> _Records provided_
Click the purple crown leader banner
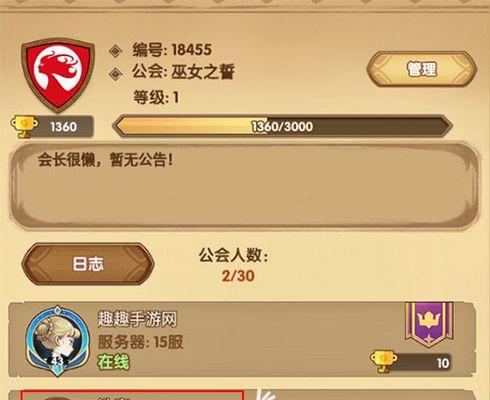 click(x=429, y=324)
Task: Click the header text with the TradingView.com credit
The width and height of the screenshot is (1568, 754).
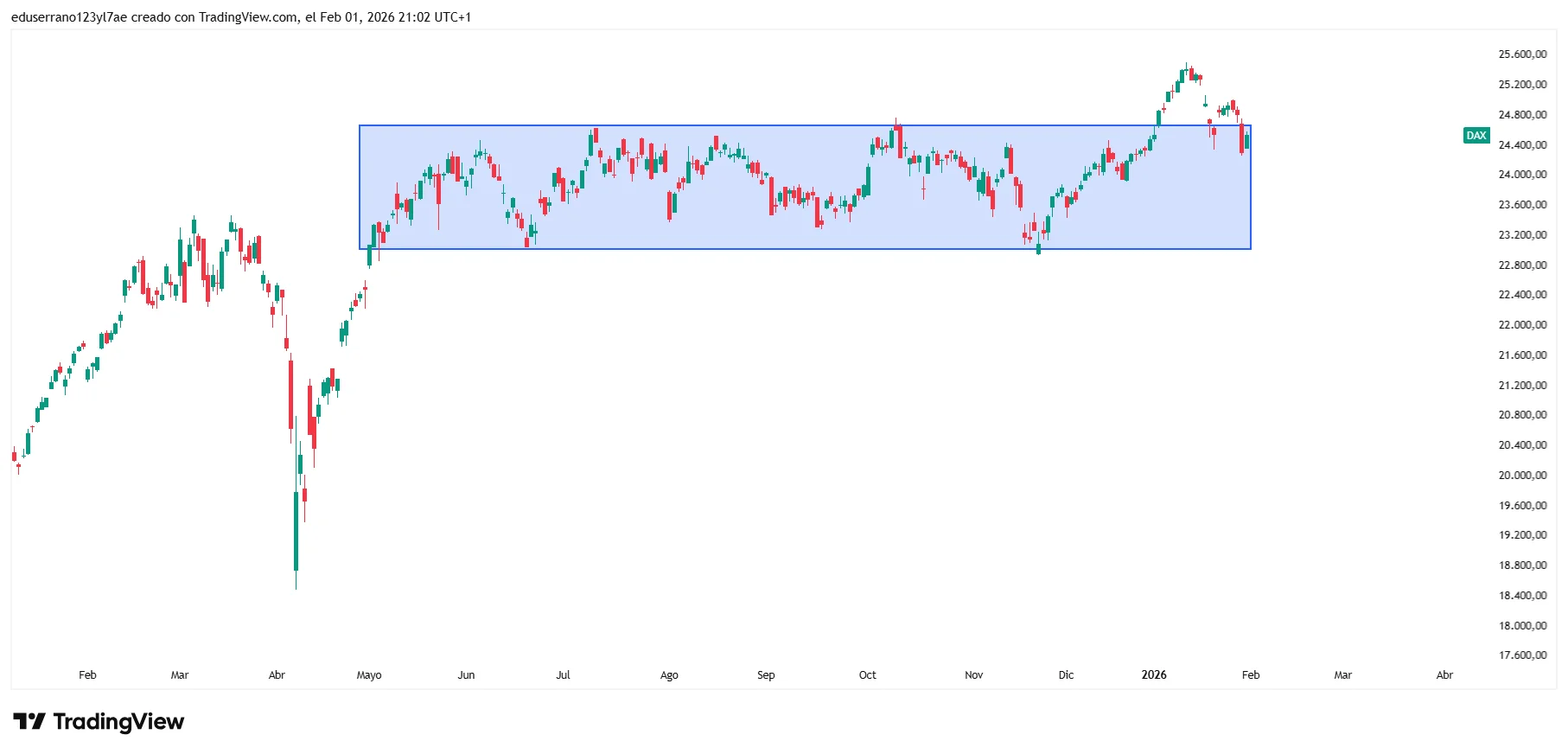Action: [x=241, y=17]
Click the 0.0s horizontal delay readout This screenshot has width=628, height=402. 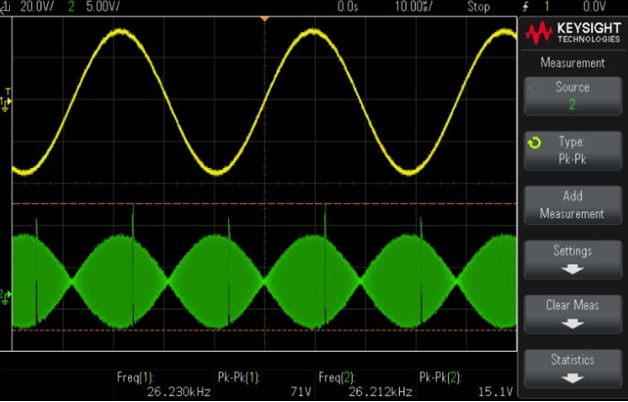coord(347,6)
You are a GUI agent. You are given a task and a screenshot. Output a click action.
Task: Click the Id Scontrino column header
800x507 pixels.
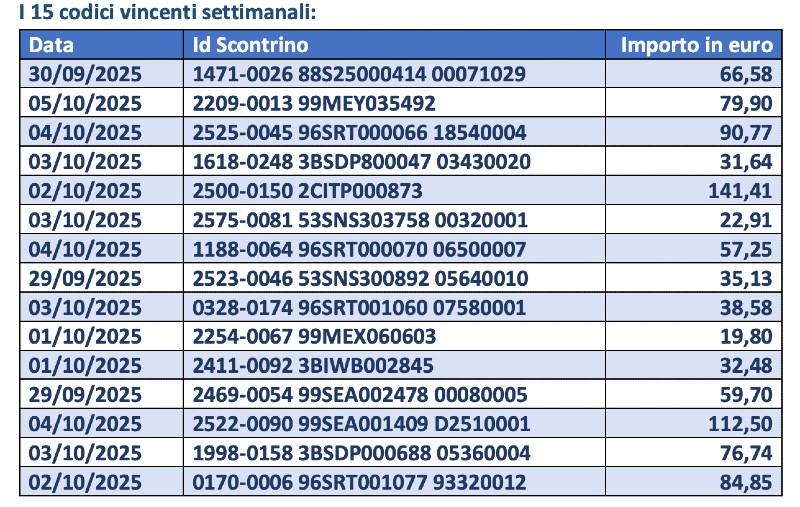(x=251, y=45)
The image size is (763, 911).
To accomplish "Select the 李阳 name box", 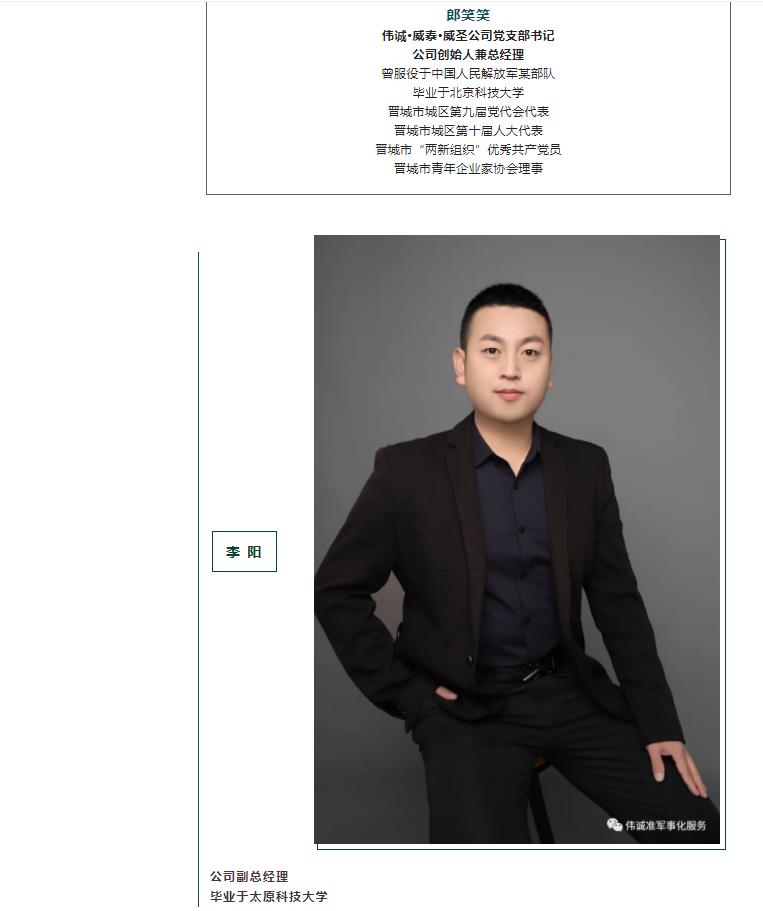I will 244,551.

> _Required work_
Show each line of the records above containing "header".

> _Written solution_
Task: Click the header text with the TradingView.com credit
Task: Click the Id Scontrino column header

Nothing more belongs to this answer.